Vector of Objects vs Vector of Pointers Updated

In one of my previous post I wrote about performance differences between using vector<Obj> and vector<shared_ptr<Obj>>. Somehow I knew that the post is a bit unfinished and need some more investigation.

This time I will try to explain memory access patterns used in my code and why performance is lost in some parts.

Content

Recap
The test code
The results
Memory access pattern
Conclusion

Recap

I've compared the following cases:

std::vector<Object> - memory is allocated on the heap but vector guarantees that the mem block is continuous. Thus, iteration over it should be quite fast. See below to see why it should be fast.

std::vector<std::shared_ptr<Object>> - this simulates array of references from C#. You have an array, but each element is allocated in a different place in the heap.
- update Although my code allocated hundreds of shared pointers they almost looked like single block of memory!

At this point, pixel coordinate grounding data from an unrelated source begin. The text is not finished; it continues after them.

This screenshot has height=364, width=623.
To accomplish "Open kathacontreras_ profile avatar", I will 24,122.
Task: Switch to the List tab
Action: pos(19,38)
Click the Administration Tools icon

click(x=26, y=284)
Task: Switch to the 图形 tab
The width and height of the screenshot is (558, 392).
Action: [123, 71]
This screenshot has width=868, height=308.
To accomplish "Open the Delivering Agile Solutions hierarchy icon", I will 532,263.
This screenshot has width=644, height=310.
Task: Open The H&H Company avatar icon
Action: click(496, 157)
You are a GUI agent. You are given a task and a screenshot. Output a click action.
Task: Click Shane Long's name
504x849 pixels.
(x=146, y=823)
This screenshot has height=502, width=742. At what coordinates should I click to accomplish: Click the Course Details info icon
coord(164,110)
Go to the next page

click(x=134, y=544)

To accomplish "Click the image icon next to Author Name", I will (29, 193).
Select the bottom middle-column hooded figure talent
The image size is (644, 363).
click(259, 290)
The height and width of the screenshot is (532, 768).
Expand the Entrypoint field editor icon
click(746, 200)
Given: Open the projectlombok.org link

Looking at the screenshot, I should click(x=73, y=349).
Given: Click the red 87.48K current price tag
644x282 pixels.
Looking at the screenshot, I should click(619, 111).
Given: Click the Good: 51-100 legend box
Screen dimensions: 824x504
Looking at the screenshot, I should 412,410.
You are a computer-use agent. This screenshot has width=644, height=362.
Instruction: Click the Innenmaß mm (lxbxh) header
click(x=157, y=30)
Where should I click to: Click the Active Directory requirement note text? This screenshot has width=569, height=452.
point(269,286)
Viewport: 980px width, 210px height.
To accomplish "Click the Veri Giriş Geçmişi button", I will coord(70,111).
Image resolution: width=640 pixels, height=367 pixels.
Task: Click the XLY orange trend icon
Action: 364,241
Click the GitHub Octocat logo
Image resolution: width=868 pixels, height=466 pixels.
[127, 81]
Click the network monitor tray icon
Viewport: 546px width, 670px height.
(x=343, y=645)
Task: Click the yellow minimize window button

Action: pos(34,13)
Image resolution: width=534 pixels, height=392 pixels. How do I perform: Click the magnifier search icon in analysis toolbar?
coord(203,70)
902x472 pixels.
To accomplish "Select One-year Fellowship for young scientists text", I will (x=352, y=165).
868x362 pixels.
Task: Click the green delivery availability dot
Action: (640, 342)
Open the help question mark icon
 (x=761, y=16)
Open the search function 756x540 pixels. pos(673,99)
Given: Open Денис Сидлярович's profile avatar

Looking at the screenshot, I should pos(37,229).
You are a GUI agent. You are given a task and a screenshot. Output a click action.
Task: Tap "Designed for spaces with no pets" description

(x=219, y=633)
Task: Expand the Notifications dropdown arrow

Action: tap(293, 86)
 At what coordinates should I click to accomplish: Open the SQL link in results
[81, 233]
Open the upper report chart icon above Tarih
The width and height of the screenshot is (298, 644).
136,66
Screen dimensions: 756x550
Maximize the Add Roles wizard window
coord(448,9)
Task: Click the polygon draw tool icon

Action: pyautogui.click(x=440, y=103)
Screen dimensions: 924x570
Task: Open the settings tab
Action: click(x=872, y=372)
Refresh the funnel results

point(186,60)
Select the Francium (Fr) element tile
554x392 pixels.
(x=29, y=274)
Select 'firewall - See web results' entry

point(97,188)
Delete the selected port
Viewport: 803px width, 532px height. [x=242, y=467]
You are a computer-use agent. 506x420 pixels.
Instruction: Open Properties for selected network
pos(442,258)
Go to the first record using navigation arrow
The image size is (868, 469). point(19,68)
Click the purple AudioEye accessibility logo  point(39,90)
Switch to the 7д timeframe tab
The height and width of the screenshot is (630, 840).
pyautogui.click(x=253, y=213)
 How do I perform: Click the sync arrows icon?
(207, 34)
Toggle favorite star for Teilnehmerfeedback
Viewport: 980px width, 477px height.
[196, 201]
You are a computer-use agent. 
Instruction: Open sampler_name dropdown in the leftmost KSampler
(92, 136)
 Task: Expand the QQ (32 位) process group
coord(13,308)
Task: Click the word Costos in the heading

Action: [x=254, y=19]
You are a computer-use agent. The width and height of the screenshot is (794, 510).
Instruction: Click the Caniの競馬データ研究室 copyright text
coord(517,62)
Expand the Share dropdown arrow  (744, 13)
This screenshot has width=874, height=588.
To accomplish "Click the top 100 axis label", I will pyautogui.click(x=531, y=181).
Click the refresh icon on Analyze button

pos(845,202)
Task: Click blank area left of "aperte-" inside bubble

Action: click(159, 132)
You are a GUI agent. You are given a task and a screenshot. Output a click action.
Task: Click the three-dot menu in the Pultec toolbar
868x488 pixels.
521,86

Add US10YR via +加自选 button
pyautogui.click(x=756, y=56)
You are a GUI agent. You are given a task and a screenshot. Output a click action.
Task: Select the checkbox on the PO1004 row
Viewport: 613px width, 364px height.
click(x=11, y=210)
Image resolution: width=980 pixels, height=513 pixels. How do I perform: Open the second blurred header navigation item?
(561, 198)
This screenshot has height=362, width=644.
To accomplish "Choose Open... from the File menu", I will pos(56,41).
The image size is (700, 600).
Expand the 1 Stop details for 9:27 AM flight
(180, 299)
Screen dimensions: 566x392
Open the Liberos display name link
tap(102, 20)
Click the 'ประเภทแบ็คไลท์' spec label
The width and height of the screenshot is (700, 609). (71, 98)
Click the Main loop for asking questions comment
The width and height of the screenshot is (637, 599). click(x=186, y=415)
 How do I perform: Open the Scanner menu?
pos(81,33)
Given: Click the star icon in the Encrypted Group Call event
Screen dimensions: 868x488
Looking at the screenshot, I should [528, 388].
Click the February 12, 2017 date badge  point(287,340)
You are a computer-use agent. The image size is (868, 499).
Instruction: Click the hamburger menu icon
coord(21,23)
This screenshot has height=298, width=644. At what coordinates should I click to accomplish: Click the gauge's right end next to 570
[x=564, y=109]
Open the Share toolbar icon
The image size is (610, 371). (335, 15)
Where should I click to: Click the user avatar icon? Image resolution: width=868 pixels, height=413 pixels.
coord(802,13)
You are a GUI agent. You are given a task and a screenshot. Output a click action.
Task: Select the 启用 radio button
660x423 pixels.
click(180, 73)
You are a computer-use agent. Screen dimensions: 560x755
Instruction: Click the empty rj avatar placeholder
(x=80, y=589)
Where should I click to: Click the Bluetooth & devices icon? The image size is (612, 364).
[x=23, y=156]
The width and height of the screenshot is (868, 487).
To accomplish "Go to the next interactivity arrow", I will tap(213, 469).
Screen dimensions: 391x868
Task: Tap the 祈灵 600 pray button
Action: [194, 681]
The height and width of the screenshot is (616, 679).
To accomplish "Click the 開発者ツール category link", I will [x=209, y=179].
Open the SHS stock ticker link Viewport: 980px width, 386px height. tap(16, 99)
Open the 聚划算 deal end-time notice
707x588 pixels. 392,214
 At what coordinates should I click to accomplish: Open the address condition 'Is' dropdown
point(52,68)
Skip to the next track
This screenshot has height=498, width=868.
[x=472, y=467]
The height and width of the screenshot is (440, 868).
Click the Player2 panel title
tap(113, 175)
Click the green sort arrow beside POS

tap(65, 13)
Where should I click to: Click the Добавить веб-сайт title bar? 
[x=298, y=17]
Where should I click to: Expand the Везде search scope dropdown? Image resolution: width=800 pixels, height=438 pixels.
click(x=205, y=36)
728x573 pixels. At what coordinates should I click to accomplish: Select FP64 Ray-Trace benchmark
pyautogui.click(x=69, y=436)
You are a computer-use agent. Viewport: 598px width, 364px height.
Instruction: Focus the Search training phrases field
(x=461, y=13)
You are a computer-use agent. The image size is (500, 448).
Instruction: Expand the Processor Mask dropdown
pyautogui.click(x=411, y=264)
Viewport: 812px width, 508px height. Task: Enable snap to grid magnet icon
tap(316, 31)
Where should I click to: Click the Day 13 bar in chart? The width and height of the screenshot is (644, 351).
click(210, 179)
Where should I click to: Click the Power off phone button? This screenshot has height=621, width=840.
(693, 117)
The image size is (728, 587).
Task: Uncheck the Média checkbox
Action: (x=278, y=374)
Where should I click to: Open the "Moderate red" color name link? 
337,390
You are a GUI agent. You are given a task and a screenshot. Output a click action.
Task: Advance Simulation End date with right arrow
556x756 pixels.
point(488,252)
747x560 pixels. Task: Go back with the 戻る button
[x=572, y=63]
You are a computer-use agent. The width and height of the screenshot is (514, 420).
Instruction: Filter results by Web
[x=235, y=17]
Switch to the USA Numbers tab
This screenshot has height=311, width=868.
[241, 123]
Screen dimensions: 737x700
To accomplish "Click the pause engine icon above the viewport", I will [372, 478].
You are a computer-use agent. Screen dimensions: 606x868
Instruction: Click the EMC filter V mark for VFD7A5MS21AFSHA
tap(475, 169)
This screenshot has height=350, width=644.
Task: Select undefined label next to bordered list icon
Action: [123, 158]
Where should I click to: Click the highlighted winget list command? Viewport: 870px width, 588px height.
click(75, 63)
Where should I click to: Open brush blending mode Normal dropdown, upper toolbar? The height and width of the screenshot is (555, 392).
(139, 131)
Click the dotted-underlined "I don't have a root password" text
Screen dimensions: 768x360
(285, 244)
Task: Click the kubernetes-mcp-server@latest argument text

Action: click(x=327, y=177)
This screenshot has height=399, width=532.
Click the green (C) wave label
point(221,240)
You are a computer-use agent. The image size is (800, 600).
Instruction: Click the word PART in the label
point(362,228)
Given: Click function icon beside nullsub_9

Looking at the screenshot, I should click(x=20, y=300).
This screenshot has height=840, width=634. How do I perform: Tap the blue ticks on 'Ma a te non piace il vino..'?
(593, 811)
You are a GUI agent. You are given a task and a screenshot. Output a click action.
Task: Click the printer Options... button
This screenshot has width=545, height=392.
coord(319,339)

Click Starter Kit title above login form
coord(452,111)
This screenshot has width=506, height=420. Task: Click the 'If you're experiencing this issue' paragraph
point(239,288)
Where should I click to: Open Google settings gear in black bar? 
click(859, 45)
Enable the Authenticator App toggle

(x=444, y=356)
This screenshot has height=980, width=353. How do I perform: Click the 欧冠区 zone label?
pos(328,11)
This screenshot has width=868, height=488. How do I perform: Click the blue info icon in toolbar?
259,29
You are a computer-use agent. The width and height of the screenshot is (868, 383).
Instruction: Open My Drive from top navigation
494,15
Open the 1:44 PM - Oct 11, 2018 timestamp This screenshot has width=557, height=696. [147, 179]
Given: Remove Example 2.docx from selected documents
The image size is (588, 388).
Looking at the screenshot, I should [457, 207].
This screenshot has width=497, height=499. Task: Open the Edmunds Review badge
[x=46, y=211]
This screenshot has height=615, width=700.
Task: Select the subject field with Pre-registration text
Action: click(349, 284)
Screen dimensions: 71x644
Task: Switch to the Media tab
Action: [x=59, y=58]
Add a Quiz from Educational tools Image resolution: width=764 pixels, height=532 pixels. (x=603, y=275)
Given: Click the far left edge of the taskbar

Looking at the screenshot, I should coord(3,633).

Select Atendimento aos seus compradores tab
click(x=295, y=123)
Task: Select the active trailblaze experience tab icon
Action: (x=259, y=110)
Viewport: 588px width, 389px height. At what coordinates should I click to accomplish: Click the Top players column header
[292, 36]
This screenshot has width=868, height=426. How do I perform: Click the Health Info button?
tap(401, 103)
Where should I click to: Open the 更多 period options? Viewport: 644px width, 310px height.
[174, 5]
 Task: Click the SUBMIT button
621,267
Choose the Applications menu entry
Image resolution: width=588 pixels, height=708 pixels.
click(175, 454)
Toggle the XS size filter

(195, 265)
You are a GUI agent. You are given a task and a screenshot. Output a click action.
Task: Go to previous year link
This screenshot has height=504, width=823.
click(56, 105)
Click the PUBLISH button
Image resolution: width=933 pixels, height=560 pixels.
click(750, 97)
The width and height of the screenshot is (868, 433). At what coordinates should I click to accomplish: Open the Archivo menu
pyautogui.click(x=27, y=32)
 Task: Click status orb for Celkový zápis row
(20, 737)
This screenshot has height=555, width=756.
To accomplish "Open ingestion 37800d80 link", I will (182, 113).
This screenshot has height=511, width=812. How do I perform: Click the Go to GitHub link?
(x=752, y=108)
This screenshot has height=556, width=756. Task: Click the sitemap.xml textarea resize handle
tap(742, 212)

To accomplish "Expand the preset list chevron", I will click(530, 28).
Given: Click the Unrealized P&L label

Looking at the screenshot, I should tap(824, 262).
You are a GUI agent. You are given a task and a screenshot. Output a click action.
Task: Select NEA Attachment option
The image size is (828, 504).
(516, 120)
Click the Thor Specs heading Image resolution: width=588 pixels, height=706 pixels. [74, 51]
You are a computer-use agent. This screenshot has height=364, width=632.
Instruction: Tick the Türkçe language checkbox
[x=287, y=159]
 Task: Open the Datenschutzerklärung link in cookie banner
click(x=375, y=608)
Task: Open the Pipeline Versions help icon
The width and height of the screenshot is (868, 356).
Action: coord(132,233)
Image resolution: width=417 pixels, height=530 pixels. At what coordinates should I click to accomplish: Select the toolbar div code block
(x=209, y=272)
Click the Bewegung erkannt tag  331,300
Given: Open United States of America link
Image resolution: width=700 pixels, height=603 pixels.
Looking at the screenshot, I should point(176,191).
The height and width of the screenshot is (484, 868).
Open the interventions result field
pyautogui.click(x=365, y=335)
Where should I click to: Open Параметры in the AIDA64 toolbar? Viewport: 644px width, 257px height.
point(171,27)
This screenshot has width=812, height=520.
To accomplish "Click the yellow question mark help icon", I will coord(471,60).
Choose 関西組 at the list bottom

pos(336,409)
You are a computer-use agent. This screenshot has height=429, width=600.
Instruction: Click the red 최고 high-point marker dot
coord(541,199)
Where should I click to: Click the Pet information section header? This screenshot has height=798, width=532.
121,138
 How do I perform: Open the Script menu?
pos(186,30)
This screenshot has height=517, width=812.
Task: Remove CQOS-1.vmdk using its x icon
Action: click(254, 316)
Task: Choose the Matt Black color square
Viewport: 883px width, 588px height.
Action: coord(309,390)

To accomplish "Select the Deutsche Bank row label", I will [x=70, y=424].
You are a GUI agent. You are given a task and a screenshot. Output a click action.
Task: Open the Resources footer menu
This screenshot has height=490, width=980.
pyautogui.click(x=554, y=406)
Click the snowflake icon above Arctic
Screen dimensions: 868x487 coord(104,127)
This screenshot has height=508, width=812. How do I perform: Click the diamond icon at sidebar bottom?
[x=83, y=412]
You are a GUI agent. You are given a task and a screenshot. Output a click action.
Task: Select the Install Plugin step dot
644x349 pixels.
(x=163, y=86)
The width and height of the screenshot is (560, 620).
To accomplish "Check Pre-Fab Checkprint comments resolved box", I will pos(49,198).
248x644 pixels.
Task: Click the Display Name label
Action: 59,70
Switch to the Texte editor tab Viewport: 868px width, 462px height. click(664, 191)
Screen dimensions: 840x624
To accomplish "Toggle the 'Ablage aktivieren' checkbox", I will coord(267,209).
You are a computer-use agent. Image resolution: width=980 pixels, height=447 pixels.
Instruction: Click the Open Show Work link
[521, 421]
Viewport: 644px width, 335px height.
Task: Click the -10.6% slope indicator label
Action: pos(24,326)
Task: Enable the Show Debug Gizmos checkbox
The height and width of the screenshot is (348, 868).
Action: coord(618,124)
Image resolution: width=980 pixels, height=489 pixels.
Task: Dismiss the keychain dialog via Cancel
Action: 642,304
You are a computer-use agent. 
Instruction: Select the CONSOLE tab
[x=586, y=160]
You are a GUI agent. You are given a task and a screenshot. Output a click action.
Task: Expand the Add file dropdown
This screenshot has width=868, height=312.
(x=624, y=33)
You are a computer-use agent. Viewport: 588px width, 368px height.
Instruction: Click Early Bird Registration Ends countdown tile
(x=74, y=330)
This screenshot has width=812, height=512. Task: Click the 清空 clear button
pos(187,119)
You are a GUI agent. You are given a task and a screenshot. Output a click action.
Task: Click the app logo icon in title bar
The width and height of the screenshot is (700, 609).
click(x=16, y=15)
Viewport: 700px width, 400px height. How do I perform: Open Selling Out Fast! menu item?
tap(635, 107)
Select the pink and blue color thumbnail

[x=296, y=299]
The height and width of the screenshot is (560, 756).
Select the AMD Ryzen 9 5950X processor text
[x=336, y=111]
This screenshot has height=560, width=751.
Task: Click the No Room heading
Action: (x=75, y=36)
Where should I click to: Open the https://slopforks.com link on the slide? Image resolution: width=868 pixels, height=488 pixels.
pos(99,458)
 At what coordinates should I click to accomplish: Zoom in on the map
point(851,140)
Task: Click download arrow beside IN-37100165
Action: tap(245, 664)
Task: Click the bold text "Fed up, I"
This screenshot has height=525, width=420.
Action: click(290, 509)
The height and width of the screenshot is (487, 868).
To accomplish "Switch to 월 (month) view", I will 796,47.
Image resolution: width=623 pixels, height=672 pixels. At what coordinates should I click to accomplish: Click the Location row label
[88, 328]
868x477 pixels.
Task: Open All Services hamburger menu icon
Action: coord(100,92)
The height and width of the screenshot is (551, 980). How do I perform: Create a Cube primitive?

I've allocated space one after another, thus memory allocator simply choose next free memory cell that was actually quite close to the previous one.

The Test code

Full repository can be found here: github/fenbf/PointerAccessTest

The test code:

creates a desired container of objects
runs generate method one time
runs update method N times

Vector of Pointers:

// start measuring time for Creation
std::vector<std::shared_ptr<Particle>> particles(count);
for (auto &p : particles)
    p = std::make_shared<Particle>();
// end time measurment

// >>>>>>
// randomize:
for (size_t i = 0; i < count / 2; ++i)
{
    int a = rand() % count;
    int b = rand() % count;
    if (a != b)
        std::swap(particles[a], particles[b]);
}
// >>>>>>

for (auto &p : particles)
    p->generate();

// start measuring time for Update
for (size_t u = 0; u < updates; ++u)
{
    for (auto &p : particles)
        p->update(1.0f);
}
// end time measurment

Please notice that the above code was enhanced with randomize section. This code creates a fragmentation in the memory. It tries to simulates some real life scenario where objects might be created/deleted not in different moments. Instead of that we could create X pointers, then delete some of them, allocate some other objects, allocate then the rest... just to make allocator not create space close to each other.

I would like to thank Morten Bendiksen for this idea from his comments!

Before the randomize, we could get the following pointers' addresses:

adress	difference
16738564	0
16712876	-25688
16712972	96
16768060	55088
16768156	96
16768252	96
16768348	96
16768444	96
16768540	96
16768636	96
16768732	96
16768828	96
16768924	96
16770404	1480
16770212	-192
16769444	-768
16769252	-192
16770020	768
16769540	-480
16769348	-192
16769636	288

The first table is not a single block of memory, but still the distance to the neighbour particles is usually not that huge. In my last post there was something like 8% of loss os using such pattern.

After randomize:

adress	difference
14772484	0
14832644	60160
14846956	14312
14876972	30016
14802076	-74896
14802172	96
14809916	7744
14858572	48656
14875628	17056
14816612	-59016
14819756	3144
14822996	3240
14802844	-20152
14804612	1768
14803364	-1248
14813252	9888
14803556	-9696
14844268	40712
14906900	62632
14815460	-91440
14861164	45704

On the other hand, the second table shows huge distances between neighbour objects. They are very random and hardware prefetcher cannot cope with this pattern.

Vector of Objects:

// start measuring time for Creation
std::vector<Particle> particles(count);
// end time measurment

for (auto &p : particles)
    p.generate();

// start measuring time for Update
for (size_t u = 0; u < updates; ++u)
{
    for (auto &p : particles)
        p.update(1.0f);
}
// end time measurment

This time randomization of course has no sense :)

The results

Core i5 2400, Sandy Bridge
Visual Studio 2013 for Desktop Express
Release Mode, /fp:fast, /arch:SSE2, /O2

Memory access pattern

The most important thing about the memory is the "latency"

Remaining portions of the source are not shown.